The Law Offices of Abbott & Abbott, P.C.



The Law Offices of Abbott & Abbott, P.C.



Will your divorce decisions affect your taxes?

| Apr 27, 2016 | Divorce, Firm News |

With the tax deadline behind us, it’s unlikely that a lot of people have next year’s taxes on their minds. But for couples presently going through divorce proceedings, it might be a good idea to at least consider next year’s tax filing. That’s because some of the decisions you make this year during divorce proceedings can change how you address your taxes next year.

Here is a list of five important decisions made during the divorce process that should take extra consideration if you do not want to negatively impact your filing status next tax season. 

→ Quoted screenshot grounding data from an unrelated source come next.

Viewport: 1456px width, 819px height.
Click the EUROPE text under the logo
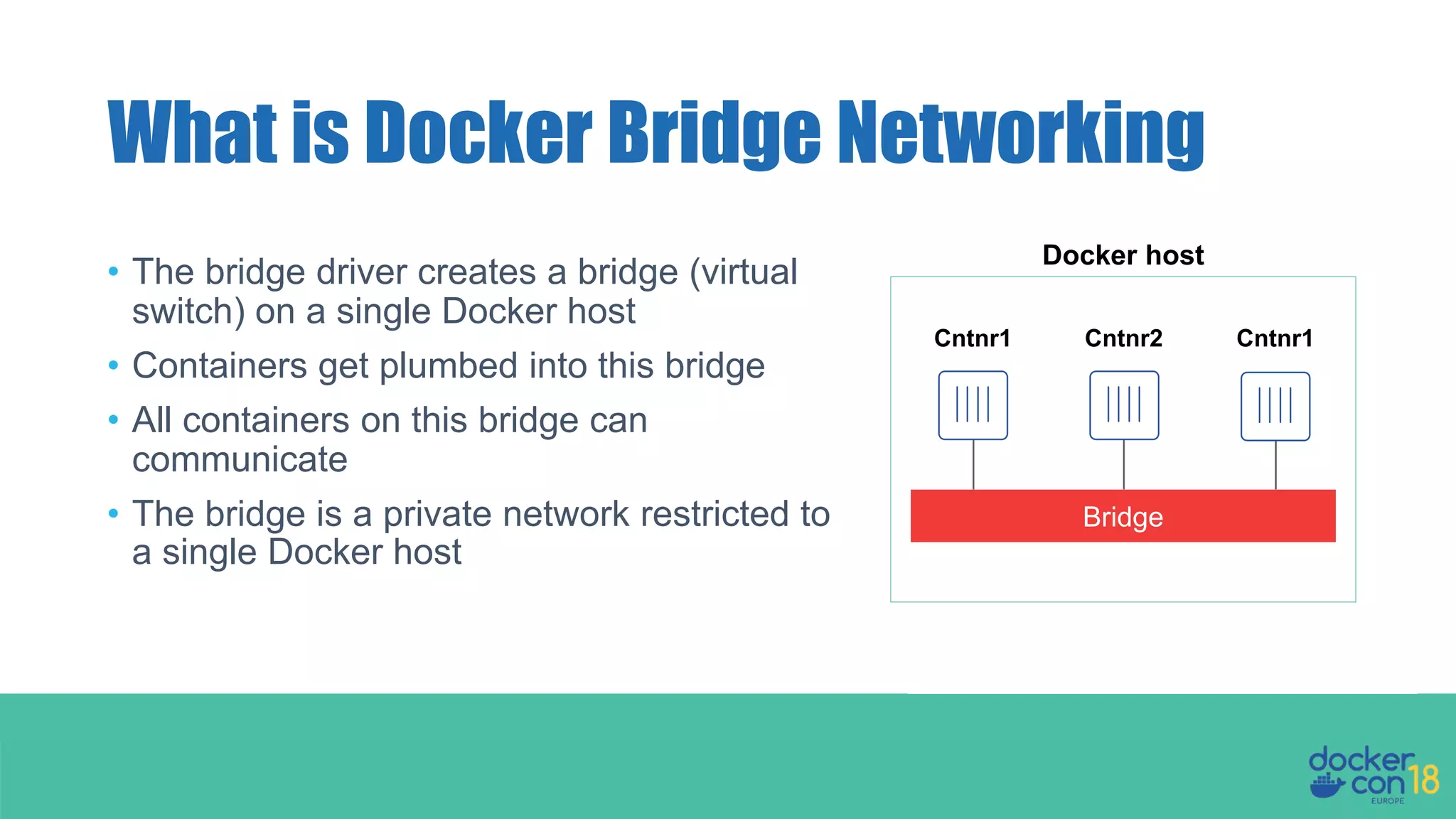click(x=1387, y=801)
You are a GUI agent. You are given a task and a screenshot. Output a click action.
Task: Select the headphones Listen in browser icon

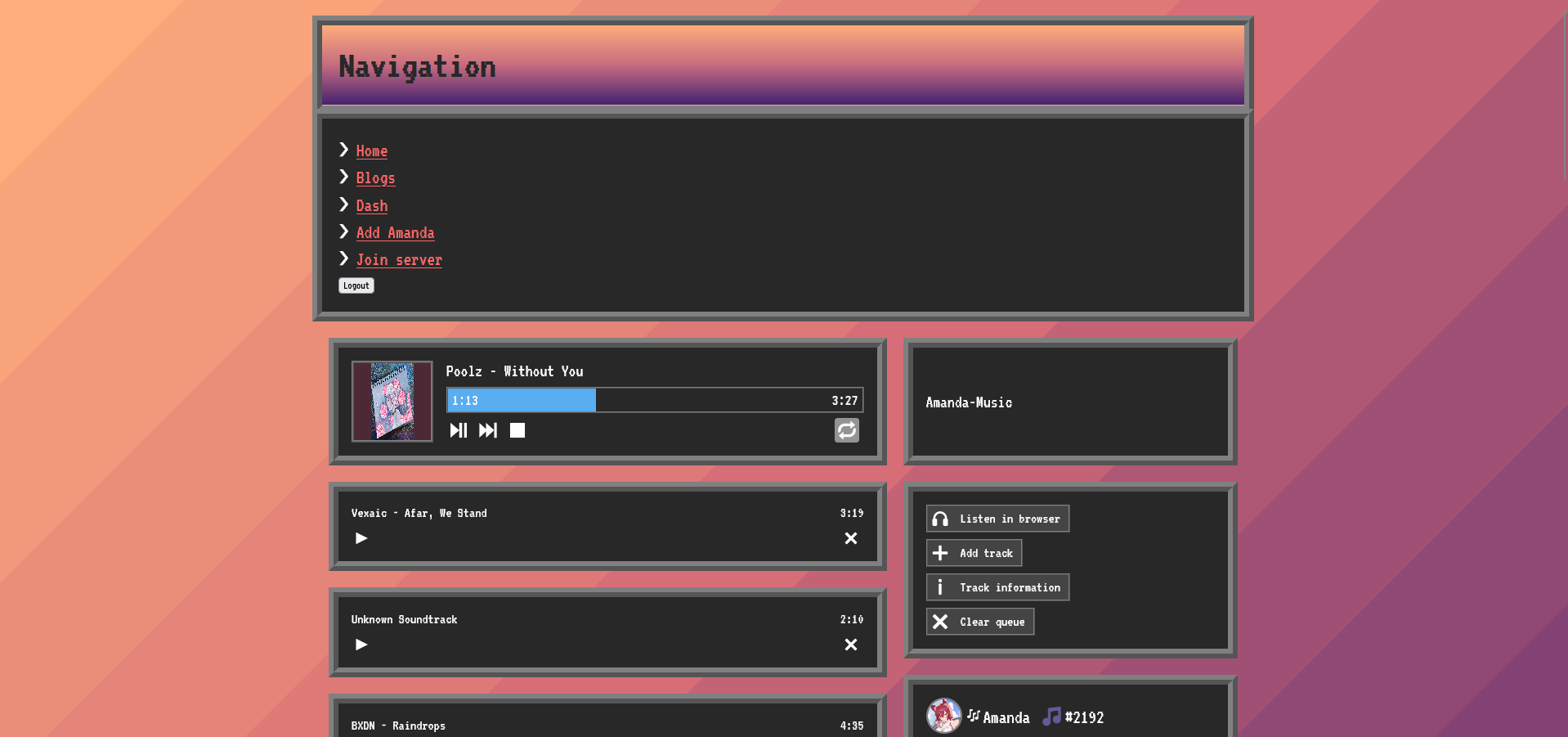(940, 518)
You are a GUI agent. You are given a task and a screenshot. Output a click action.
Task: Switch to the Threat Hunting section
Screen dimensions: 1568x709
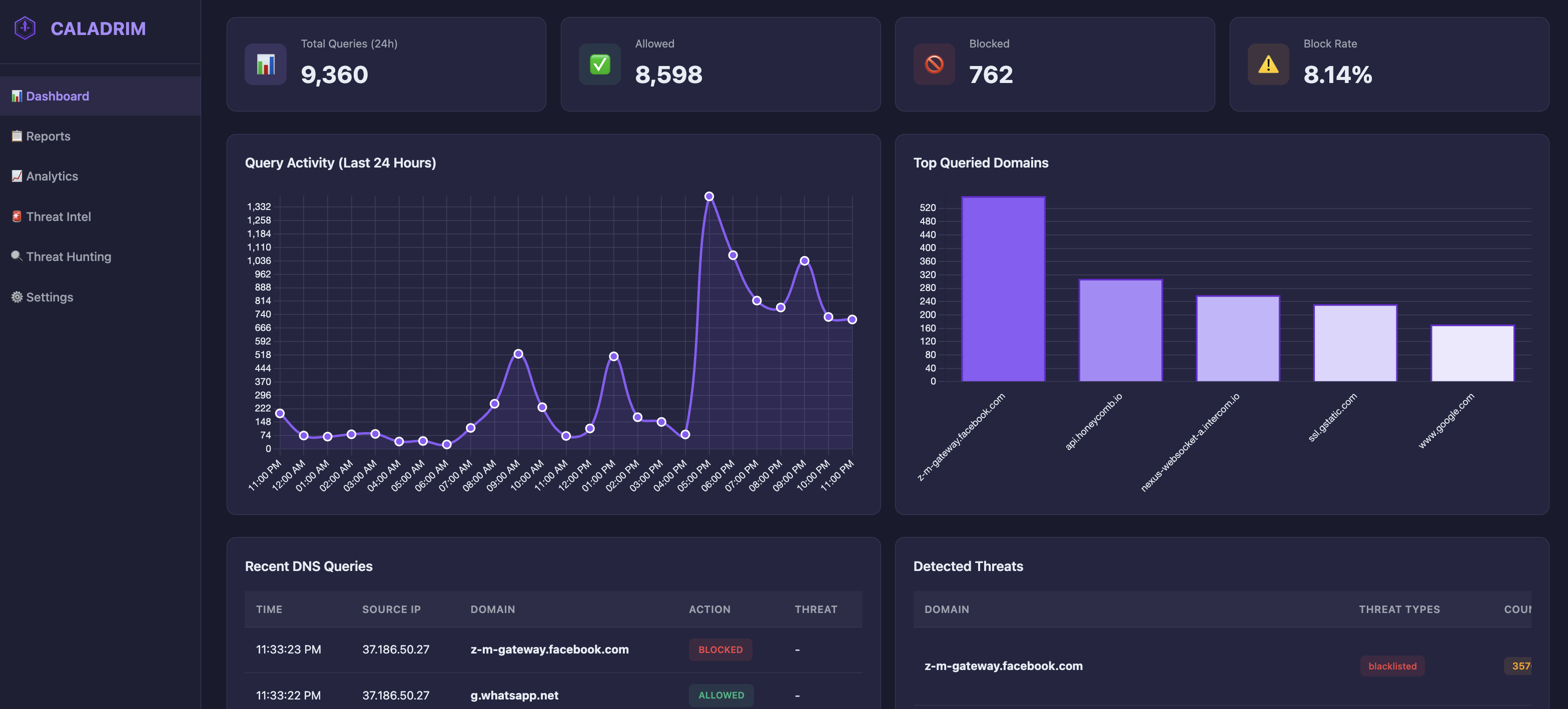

  1. Requesting alimony payments. Most people only consider requesting alimony payments after carefully considering what their financial situation will look like after a divorce. But what most people don’t realize is that the IRS requires recipients of alimony to claim these payments as income on their tax returns. Unfortunately, the person making payments does not get to claim these payments as an exemption.
  2. Becoming the custodial parent. For a lot of divorcing parents, winning primary custody of their child is a victory in and of itself. What makes it better is the fact that custodial parents typically get to claim their child as an exemption on their taxes too, particularly if the child spends most of his or her time in the custodial parent’s home and the child does so for more than half the year.
  3. Requesting health insurance coverage. If you’re currently receiving health care coverage under your spouse’s plan, know that divorce can cause you to lose this coverage. Because current health care laws require you to have qualifying coverage for every month of the year, this could cause you to incur a tax penalty unless you seek new coverage or make arrangements with your soon-to-be ex-spouse.
  4. Selling the marital home. Typically, the first $250,000 gained in the sale of a home may be excluded from an individual filer’s income while $500,000 is the allotted amount for married couples. Determining when this credit applies depends on when a divorce is finalized. As a result, some couples hold off on finalizing their divorce so that they can file jointly and get the better exemption on their taxes.
  5. Finalizing the divorce. The date a divorce is finalized is a very important one in terms of filing a tax return because it dictates whether it is more beneficial for a couple to file a joint return or if filing separately is a better option. As in the case of selling a home, some divorcing couples may find it more beneficial to wait to finalize a divorce for tax purposes.

For a more in-depth look into how divorce decisions impact taxes, the IRS provides detailed publications on everything we covered here today, including a page on various divorce and separation tax factors as well as an article on selling a home.